Back when Firefox released a fix for this issue, they specifically attempted to address timing attacks as well. I guess the approach didn't help as much as they hoped: https://blog.mozilla.org/security/2010/03/31/plugging-the...

> Next, we are changing some of the guts of our layout engine to provide a fairly uniform flow of execution to minimize differences in layout time for visited and unvisited links

They’re ba-ack: Browser-sniffing ghosts return to haunt Chrome, IE, Firefox (Ars Technica)

Posted Jun 6, 2014 22:25 UTC (Fri) by rahvin (guest, #16953) [Link] (1 responses)

I thought this is tied to DNS lookups.

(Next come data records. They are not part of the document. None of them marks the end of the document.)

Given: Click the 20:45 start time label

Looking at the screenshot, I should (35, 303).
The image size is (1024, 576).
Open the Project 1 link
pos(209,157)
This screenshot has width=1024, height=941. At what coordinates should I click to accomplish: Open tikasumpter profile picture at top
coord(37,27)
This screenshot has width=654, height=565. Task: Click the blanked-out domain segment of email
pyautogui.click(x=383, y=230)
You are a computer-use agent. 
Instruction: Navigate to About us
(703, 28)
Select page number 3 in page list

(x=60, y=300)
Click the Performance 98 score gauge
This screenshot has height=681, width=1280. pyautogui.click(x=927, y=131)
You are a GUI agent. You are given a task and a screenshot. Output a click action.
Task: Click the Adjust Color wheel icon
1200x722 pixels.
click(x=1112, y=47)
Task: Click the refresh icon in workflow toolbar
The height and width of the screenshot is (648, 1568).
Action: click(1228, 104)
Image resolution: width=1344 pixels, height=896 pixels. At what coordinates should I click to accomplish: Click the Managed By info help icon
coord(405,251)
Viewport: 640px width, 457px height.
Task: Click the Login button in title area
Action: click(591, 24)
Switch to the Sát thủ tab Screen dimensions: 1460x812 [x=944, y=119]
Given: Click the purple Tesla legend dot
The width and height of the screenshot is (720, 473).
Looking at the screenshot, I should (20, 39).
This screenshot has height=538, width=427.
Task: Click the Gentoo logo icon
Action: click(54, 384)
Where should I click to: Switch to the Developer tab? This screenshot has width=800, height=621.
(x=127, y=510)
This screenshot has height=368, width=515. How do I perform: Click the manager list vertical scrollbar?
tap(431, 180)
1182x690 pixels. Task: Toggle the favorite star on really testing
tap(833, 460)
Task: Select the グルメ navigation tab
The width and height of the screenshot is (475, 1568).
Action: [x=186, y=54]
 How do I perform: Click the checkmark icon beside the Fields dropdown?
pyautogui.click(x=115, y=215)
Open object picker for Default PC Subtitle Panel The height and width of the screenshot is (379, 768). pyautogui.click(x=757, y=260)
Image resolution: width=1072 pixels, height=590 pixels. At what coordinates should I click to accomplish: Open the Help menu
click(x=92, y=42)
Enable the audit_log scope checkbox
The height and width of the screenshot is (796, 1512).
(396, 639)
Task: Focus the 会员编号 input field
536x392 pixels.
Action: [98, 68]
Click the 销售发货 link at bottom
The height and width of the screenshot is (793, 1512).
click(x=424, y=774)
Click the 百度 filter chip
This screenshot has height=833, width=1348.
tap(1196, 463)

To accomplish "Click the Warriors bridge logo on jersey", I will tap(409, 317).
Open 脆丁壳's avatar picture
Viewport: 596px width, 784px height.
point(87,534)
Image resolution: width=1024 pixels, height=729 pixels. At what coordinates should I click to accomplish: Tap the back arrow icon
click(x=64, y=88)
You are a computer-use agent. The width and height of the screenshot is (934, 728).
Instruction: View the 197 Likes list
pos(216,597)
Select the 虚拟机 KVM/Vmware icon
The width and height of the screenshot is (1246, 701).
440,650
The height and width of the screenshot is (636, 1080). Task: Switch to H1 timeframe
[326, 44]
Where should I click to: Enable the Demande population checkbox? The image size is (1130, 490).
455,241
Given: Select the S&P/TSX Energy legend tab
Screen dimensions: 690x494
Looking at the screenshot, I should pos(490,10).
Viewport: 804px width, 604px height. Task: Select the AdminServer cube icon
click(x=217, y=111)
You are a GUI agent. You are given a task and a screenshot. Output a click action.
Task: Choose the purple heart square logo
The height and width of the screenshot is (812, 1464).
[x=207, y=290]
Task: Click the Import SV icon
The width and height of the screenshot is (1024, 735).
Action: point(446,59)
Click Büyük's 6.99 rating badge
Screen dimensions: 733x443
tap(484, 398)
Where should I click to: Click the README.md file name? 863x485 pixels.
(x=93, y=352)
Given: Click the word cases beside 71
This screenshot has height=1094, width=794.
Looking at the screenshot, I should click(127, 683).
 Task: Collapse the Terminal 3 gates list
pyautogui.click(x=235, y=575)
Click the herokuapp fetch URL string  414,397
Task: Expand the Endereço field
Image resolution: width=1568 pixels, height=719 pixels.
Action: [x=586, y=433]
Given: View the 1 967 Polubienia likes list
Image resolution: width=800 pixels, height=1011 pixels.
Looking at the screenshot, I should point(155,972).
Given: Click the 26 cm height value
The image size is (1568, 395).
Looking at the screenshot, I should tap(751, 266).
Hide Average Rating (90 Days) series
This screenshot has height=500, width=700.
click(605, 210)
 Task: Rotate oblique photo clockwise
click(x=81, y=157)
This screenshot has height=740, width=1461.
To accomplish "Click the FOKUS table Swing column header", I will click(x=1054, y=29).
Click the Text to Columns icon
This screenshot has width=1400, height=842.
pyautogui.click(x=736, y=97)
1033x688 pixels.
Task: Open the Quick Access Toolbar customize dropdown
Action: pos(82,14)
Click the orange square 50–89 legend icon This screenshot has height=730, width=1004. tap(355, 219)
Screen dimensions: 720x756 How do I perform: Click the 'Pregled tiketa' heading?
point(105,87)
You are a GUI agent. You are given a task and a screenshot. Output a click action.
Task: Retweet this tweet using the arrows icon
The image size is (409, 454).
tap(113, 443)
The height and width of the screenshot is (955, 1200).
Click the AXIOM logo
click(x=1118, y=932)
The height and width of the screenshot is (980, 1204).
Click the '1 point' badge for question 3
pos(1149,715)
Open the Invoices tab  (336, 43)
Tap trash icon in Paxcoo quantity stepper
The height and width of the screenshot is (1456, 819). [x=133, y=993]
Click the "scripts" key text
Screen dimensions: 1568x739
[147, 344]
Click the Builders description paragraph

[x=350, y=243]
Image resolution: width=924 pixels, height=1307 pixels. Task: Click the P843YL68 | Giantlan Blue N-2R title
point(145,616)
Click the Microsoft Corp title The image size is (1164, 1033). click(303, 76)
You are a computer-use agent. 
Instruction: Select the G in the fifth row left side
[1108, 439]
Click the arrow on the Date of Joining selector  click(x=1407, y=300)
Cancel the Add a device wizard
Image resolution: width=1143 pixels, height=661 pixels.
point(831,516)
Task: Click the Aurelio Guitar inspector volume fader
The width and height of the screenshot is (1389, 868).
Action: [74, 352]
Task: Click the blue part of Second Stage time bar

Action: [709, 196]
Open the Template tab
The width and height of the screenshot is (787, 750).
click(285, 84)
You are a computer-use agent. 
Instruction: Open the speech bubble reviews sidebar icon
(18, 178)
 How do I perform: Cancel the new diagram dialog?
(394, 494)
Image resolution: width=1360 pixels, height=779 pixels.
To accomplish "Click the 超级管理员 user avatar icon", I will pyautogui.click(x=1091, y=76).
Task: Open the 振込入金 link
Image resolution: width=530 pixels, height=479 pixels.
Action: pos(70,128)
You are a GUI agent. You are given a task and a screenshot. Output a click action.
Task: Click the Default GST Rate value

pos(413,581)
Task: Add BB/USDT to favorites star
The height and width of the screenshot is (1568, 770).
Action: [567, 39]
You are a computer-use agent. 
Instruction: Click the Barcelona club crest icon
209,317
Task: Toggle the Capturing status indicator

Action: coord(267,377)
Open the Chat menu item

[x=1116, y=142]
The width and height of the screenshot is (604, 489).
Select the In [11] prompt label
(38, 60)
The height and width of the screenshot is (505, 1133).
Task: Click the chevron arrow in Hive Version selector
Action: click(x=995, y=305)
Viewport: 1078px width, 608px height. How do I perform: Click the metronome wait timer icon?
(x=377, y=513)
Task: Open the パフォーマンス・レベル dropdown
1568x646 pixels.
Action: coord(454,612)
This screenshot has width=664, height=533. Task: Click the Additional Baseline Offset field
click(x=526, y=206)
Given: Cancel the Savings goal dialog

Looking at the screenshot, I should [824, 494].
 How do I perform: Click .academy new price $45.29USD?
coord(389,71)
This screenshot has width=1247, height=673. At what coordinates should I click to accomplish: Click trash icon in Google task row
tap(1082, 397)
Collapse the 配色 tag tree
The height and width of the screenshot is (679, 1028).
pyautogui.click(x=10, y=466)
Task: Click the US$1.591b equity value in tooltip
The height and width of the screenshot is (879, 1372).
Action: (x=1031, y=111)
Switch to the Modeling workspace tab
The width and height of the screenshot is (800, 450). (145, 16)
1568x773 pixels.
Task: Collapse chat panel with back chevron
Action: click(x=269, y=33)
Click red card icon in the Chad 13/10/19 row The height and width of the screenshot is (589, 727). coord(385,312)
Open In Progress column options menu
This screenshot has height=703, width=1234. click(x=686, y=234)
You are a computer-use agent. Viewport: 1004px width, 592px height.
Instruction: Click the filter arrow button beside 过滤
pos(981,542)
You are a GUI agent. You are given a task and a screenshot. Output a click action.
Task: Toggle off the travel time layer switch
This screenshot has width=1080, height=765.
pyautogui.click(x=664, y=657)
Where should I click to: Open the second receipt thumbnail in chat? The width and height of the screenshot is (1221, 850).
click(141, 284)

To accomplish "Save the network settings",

If it finds the domain quick it's in your DNS cache. That's outside the browser so it wouldn't matter what Mozilla did unless they start adding delays to DNS lookups which will slow everything down. There has to a be away to take all input and output, sandbox it and randomize all of it to the javascript engine (but not the user) so that these timing attacks aren't of any use in identifying anything. The key is to slow down what the javascript sees without impacting the user and that sounds very very hard. Javascript is a plague on the internet IMO.

They’re ba-ack: Browser-sniffing ghosts return to haunt Chrome, IE, Firefox (Ars Technica)

Posted Jun 7, 2014 2:40 UTC (Sat) by wahern (subscriber, #37304) [Link]

It would be made substantially easier if Javascript didn't have access to a high-resolution clock. For example, only allow Javascript to see times down to the minute. And/or make the clock non-monotonic, so that time could go backwards by several seconds between queries. You'd also need to insert random delays into HTTP requests which weren't directly triggered by user input so the code couldn't query an external clock.